Using rollup tables to aggregate data in large datasets16 Jul 2013
A myriad of features may prompt the need to aggregate your data, like showing an average score based on multiple values, or even simply showing the amount of entries that abide to a certain condition. Usually this is a trivial query, but this is often untrue when dealing with a huge dataset.
What's the problem with a large dataset?
In moderately sized datasets, you could just construct a query using MySQL's aggregate functions, like:
SELECT COUNT(*) FROM products WHERE category = 'accessories' AND color = 'green'
Obviously, the above query would return all entries that, for columns
color, have the values 'accessories' and 'green'. It would do so by looping all entries in this table, comparing the values for
color to those respective values.
In a table with only a few hundred entries, this is easy. You can imagine that once the amount of entries in a table grows to millions, looping all entries is not a terribly bright idea, as it will take MySQL quite some time and effort to calculate that result. Once once the rate of requests outgrows the rate MySQL is able to respond to those requests, you're done.
One solution could be to add accurate indexes. MySQL can then promptly return the requested amount without having to put much effort into it, since those indexes would save it from having to loop all entries. If the conditions grow complex, however, you may find it gets increasingly less sane, if at all possible, to attempt to fix the problem by applying an index to the conditional columns.
Rollup tables are tables where totals for (combinations of) conditions are saved. A "summary table", that holds pre-aggregated values for all conditions you may need to fetch totals for.
If your data table has millions of entries, you can imagine it makes more sense directing your queries against a very small rollup table, than at the huge primary dataset.
An example rollup table could look like this:
Assuming you accurately keep these totals in sync with the atomic source data in
products, you'd be much better of executing this query:
SELECT total FROM products_rollup WHERE category = 'accessories' AND color = 'green'
Keeping rollup data in sync
You'll always want the rollup table's totals to accurately reflect the data in the source data's table, and keeping them in sync is definitely the biggest challenge. For every new insert, update or delete in the primary table, an update to several rows in the rollup table may be needed. To achieve this, you'll need to add some additional logic to your application.
In it's most basic form, you could recalculate all rollup values immediately after updating data in the source table. What you'd do is query the source table (in our example,
GROUP BY the rollup columns. MySQL will loop all source records and respond with up-to-date rollup values, which you can immediately write to your rollup table:
REPLACE INTO products_rollup SELECT category, color, COUNT(*) FROM products GROUP BY category, color
This is the easiest approach to keep your data in sync where, no matter what you change to your source table's data, all rollup data will accurately be updated.
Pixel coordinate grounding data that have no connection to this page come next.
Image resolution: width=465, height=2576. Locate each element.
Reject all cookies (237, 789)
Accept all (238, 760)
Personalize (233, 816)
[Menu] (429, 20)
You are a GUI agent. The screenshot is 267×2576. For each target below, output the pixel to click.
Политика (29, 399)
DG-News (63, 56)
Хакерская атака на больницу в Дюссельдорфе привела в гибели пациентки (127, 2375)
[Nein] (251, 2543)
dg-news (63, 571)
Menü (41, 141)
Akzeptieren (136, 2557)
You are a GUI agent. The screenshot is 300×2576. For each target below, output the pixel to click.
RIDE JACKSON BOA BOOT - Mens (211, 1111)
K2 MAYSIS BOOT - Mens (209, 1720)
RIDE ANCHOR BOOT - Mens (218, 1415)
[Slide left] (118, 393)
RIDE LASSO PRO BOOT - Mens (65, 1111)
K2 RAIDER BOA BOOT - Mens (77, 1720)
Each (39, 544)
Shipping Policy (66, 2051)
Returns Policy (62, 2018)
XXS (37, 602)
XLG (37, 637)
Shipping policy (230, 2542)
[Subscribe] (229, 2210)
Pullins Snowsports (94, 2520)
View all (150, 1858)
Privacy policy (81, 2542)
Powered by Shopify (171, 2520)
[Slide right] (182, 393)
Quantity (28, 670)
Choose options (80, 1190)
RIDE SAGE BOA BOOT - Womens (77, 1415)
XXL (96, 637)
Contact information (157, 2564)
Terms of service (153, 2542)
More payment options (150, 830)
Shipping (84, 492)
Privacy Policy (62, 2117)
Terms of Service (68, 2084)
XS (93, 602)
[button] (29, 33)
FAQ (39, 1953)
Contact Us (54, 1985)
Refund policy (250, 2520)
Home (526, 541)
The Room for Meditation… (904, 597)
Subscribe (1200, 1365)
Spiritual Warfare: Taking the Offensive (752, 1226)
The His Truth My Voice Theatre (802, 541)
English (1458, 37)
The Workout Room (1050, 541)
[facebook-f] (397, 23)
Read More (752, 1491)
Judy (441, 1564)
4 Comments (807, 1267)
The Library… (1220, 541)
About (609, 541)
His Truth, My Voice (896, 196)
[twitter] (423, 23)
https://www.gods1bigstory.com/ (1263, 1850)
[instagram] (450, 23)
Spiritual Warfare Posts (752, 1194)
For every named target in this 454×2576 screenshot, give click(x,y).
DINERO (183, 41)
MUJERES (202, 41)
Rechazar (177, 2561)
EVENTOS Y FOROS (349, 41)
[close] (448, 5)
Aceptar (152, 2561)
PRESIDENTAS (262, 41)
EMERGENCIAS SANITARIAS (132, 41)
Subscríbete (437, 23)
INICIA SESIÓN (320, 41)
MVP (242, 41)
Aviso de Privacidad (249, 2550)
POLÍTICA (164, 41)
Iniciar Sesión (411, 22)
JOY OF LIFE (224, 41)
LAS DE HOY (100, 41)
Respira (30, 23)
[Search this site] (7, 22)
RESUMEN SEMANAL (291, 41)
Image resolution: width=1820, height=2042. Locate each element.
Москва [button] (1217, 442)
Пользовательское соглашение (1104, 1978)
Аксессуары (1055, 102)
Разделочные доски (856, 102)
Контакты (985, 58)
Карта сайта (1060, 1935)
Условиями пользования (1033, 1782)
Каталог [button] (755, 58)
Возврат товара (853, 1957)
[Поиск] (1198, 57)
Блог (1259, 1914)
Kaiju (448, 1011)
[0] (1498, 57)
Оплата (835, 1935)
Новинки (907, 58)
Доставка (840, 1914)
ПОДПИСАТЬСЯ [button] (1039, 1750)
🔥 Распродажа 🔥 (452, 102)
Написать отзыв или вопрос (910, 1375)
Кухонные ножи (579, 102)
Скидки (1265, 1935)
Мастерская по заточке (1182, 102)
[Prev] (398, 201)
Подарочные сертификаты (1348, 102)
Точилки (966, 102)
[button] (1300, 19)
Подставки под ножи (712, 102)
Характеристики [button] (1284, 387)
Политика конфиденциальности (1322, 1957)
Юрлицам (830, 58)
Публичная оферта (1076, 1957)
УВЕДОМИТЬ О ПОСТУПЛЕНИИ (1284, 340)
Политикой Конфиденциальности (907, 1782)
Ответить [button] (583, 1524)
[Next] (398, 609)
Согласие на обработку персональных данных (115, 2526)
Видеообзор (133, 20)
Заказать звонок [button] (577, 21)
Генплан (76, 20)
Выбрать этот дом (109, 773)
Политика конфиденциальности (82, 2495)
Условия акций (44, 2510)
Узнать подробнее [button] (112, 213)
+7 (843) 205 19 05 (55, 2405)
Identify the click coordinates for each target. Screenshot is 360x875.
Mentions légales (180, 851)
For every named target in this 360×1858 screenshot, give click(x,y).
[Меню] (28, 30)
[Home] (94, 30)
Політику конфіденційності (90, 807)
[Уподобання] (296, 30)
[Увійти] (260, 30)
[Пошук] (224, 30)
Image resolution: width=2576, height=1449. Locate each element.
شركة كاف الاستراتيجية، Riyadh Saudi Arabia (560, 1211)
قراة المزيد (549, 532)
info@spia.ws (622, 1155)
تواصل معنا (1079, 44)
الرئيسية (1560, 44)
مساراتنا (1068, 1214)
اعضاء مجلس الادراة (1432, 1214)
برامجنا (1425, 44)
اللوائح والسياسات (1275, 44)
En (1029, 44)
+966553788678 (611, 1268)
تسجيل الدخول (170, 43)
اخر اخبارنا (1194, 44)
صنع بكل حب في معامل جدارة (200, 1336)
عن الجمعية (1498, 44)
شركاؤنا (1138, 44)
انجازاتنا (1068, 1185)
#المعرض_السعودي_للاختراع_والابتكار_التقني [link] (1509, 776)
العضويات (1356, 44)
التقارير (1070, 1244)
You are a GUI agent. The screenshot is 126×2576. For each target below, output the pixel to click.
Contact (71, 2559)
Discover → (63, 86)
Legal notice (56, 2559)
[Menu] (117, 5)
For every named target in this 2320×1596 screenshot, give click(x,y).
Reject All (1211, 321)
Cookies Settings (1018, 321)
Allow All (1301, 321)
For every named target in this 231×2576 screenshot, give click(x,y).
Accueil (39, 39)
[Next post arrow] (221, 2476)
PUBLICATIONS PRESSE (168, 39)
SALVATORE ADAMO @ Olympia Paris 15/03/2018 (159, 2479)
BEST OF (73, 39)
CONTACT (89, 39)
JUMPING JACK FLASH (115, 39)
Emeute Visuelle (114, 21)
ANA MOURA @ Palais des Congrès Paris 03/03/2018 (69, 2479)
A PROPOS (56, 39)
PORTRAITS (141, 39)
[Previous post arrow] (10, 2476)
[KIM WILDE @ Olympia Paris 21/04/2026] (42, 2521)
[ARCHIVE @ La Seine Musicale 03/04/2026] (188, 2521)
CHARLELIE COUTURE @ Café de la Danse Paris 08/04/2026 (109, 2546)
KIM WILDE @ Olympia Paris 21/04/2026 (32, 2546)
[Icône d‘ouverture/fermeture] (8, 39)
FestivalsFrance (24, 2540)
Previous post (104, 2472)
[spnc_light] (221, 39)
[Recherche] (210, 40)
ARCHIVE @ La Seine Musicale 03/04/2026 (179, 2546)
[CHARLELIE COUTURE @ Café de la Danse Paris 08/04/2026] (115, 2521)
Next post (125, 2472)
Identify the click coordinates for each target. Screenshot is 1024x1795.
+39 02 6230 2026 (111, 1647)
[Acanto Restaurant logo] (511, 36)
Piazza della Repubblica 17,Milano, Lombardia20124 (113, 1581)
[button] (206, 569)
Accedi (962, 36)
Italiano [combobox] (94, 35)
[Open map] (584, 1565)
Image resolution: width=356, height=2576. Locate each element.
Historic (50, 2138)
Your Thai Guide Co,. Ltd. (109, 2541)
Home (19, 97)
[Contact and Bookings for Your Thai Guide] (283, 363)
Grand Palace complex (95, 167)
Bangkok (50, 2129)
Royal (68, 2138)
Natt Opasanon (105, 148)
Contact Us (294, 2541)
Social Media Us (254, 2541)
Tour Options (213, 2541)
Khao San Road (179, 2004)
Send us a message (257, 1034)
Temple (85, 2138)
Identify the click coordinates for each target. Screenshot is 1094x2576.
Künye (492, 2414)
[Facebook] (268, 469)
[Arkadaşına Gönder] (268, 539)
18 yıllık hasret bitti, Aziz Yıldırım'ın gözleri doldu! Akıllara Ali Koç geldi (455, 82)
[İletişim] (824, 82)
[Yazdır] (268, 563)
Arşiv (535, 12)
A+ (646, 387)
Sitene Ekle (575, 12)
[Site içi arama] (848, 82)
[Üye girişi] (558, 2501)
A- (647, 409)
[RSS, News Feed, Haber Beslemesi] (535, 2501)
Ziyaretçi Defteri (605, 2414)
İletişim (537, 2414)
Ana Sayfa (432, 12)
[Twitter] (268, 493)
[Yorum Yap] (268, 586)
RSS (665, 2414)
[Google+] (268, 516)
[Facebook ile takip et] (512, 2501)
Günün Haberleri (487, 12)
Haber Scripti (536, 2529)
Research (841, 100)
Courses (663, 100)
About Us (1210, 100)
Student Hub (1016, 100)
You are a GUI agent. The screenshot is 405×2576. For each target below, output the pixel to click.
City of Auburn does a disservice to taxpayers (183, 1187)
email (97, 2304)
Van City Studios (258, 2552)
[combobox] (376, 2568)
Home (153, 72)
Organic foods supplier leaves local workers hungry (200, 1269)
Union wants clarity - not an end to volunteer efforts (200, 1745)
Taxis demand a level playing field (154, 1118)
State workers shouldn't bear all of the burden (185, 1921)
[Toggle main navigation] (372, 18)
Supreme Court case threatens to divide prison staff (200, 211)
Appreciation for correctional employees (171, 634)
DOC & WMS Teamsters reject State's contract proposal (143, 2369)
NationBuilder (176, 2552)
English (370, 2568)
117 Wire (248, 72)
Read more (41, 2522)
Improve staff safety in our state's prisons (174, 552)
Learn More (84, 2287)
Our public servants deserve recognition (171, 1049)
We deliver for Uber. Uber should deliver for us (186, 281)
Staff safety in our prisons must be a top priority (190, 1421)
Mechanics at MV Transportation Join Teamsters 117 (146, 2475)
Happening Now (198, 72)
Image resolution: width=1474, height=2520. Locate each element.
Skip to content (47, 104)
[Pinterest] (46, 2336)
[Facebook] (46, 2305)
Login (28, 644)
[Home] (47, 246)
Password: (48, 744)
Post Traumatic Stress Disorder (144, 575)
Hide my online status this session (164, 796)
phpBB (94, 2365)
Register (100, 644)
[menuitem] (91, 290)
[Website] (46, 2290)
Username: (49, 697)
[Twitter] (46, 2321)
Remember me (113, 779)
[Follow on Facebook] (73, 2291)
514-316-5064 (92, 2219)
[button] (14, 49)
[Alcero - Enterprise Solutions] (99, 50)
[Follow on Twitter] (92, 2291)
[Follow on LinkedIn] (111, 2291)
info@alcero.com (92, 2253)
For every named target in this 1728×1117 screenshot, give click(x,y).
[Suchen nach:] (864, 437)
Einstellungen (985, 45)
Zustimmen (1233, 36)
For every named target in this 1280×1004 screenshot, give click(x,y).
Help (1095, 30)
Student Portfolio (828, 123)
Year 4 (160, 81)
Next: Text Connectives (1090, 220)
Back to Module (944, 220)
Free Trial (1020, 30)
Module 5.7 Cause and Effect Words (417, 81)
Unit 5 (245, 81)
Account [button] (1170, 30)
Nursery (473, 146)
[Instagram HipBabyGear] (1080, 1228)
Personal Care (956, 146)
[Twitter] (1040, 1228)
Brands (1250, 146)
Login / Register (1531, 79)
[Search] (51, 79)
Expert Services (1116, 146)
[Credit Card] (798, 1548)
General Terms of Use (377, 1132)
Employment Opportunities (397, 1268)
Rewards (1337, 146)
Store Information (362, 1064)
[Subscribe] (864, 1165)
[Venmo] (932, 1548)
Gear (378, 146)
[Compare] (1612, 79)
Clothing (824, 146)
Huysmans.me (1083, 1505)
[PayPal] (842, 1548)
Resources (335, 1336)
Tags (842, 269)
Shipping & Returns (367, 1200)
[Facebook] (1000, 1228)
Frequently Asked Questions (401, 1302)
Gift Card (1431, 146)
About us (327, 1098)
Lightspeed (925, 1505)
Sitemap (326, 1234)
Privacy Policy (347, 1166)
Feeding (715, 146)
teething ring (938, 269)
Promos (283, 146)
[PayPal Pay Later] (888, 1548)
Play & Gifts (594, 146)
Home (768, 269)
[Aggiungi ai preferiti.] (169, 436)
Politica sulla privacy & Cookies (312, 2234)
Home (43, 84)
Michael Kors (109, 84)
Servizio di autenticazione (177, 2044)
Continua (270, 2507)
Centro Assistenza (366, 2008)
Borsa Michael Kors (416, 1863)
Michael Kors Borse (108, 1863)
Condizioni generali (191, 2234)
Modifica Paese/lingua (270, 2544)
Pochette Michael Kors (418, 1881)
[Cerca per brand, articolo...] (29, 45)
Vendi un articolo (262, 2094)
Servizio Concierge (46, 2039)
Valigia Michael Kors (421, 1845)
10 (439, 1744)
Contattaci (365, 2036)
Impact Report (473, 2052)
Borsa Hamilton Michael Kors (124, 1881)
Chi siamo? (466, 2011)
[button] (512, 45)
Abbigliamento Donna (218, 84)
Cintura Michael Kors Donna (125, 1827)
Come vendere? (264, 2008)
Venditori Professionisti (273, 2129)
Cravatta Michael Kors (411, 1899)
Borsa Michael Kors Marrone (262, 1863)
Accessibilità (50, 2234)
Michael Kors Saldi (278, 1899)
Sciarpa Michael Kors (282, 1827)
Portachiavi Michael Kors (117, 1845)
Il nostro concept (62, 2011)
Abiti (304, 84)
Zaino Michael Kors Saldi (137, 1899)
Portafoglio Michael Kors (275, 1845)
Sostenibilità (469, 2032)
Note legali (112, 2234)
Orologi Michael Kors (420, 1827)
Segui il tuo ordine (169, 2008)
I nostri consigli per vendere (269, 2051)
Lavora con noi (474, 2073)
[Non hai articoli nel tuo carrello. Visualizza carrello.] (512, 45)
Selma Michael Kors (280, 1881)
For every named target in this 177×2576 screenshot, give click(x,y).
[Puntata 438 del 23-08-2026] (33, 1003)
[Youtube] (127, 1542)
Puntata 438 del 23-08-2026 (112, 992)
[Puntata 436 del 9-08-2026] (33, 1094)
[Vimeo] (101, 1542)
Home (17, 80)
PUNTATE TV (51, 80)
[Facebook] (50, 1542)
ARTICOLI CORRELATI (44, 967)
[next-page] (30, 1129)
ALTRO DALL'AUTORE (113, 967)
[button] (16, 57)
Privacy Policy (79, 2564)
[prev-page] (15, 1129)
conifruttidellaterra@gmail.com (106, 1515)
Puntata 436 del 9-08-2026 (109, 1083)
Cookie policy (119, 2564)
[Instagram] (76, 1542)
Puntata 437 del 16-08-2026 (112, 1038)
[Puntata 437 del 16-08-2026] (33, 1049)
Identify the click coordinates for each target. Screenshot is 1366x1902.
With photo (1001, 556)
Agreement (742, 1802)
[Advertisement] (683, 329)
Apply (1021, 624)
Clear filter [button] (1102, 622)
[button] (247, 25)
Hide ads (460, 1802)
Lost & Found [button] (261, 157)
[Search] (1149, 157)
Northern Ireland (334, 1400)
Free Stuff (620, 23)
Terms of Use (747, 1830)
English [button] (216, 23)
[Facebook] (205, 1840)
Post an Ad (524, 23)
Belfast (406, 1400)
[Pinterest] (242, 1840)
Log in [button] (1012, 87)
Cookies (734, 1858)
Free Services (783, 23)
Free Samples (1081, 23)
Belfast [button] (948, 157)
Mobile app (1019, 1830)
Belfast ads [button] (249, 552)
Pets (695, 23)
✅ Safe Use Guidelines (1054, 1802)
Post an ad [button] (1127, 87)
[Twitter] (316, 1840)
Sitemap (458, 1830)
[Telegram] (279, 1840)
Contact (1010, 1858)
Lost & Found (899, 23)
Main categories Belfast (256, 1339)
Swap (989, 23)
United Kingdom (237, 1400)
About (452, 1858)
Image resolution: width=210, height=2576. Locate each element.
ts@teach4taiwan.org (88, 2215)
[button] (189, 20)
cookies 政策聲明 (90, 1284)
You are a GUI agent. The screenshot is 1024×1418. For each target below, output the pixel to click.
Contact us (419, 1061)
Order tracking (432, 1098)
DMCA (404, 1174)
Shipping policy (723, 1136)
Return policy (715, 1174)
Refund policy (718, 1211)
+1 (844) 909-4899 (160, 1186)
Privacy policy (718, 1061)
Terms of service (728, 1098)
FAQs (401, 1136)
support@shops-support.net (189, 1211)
The downside, however, is that you still perform this rather expensive query, that loops all entries in the source table. All reads will target the rollup table, but now every write will result in this hefty query. If you're in a write-heavy environment, this too may eventually lead to trouble.
Letting MySQL recalculate all rollup values is needlessly intensive. If we know exactly what changes, we can simply update only those specific rollup values.
Imagine that we add a new red accessory to our products table: we don't need to recalculate all values, we can just increase the rollup value for accessories/red with 1. All other rollup values can remain unchanged.
Although it's slightly more work to implement than the full recalc, this too can be done generic. For every single update to the source table, the relevant changes to the rollup table can be deduced. All we need to do is perform 1 read query to the source table before updating the data, and 1 after. Then we know the original and updated values, and know exactly which rollup values to update.
For starters, we would query the source table this entry's columns relevant to the rollup table:
SELECT category, color FROM products WHERE id = 1
This could, for example, return:
After this, we update an entry, e.g.:
UPDATE products SET category = 'shirts', color = 'blue' WHERE id = 1
And now, again, we issue another read-query for this entry, to identify which to the rollup table relevant values have changed:
SELECT category, color FROM products WHERE id = 1
This would now return:
Now we know exactly what rollups should change. The entry was originally shirts/green. It is not anymore, so we should deduct this one entry from that total for shirts/green. Since the entry is now shirts/blue, we should increase that rollup:
UPDATE products_rollup SET value = value - 1 WHERE category = 'shirts' AND color = 'green' UPDATE products_rollup SET value = value + 1 WHERE category = 'shirts' AND color = 'blue'
You'll probably have noticed that this approach results in a couple of additional queries, none of which is expensive to execute, though. The 2 read queries can efficiently use the (primary key) index on the source table's id column, and both update queries are better than replacing all values in the rollup table.